7 Dead After Boeing 737 Crashes Into Sea

The wreckage of a K2 Airways cargo Boeing 737 that vanished from radar on Tuesday night, July 7, on its way to Karachi was pulled from the sea on Wednesday, Pakistan Airports Authority said, as search teams pressed on in a desperate bid to reach five crew members still unaccounted for.

The debris was located 53 nautical miles south of Ormara port, the authority confirmed. Officials said efforts were underway to find the missing crew.

A Sudden Loss of Contact

The converted freighter, 27 years old and operated by K2 Airways, had departed Sharjah in the United Arab Emirates before it ran into trouble on Tuesday night. The plane lost contact with air traffic control after its crew reported a navigational system problem.

The sequence unfolded quickly. At 9:18 p.m. Pakistan Standard Time (4:18 p.m. GMT), the flight reported the navigational issue. Three minutes later, radar systems showed the aircraft descending rapidly. Communication was lost roughly 155 nautical miles (287 km) west of Karachi. Flight-tracking data indicated the plane dropped about 5,000 feet in less than a minute — a steep, near-vertical fall rather than a controlled glide.

Early flight data suggested the freighter had made a series of sharp altitude changes before that final descent. Local air traffic control tried to guide the aircraft as it went down, but the plane disappeared from screens southwest of Karachi.

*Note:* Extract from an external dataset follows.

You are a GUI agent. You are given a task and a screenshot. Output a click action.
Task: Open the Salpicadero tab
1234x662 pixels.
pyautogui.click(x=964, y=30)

Questions Over the Abrupt Descent

What brought the aircraft down remains unclear. Aviation expert Imran Aslam, speaking to local broadcaster ARY News, said it was not yet known why the plane vanished from radar. He pointed to a detail that has puzzled observers: even a total engine failure would typically allow an aircraft to continue gliding rather than fall out of the sky.

“I still cannot understand how the plane went down so abruptly instead of gliding,” Aslam said.

That distinction matters. A gliding descent, even after catastrophic mechanical trouble, can buy pilots precious minutes to manage an emergency or attempt a controlled ditching. A sudden plunge of thousands of feet in under a minute points to something more severe — though investigators had not, as of Wednesday, offered any conclusion about the cause. The reported navigational system problem may or may not be connected to the crash; authorities have not linked the two beyond noting the timeline.

A Multi-Agency Search

After the aircraft vanished, authorities launched a coordinated search and rescue operation at sea, drawing on multiple agencies to locate the missing plane, Pakistan Airports Authority said. Various air and sea-borne assets were deployed by the Pakistan Navy and the Pakistan Maritime Security Agency to find the wreckage in the waters off the coast.

The authority announced the recovery of the wreckage in a statement posted to Facebook, confirming its location south of Ormara port. With the debris found, teams turned their attention to the five crew members who had been aboard. There was no immediate word on their condition, and the authority said only that efforts to find them were continuing.

K2 Airways said it was working alongside the Pakistan Civil Aviation Authority and relevant government bodies to support the search and inquiry. In a statement, the carrier expressed hope for its crew, saying it continued to pray for their safety.

Boeing did not immediately respond to requests for comment.

The loss of a Boeing 737 will inevitably draw scrutiny, given the intense global focus the manufacturer’s aircraft have faced in recent years. Investigators in past crashes have relied on physical evidence pulled from wreckage — in one earlier disaster involving a 737, a small device recovered from the debris helped establish how the plane had been configured before impact. What the recovered pieces of the K2 Airways freighter may reveal remains to be seen, and any determination will hinge on the retrieval and analysis of the aircraft’s data and voice recorders.

For now, the central question of the crash — how a functioning aircraft dropped so sharply from the sky in the span of moments — stays unanswered. As the recovery operation continued off Pakistan’s coast, the families of five crew members waited for word, and investigators faced the painstaking work of piecing together what happened in the final minute of a routine cargo run that ended in the sea.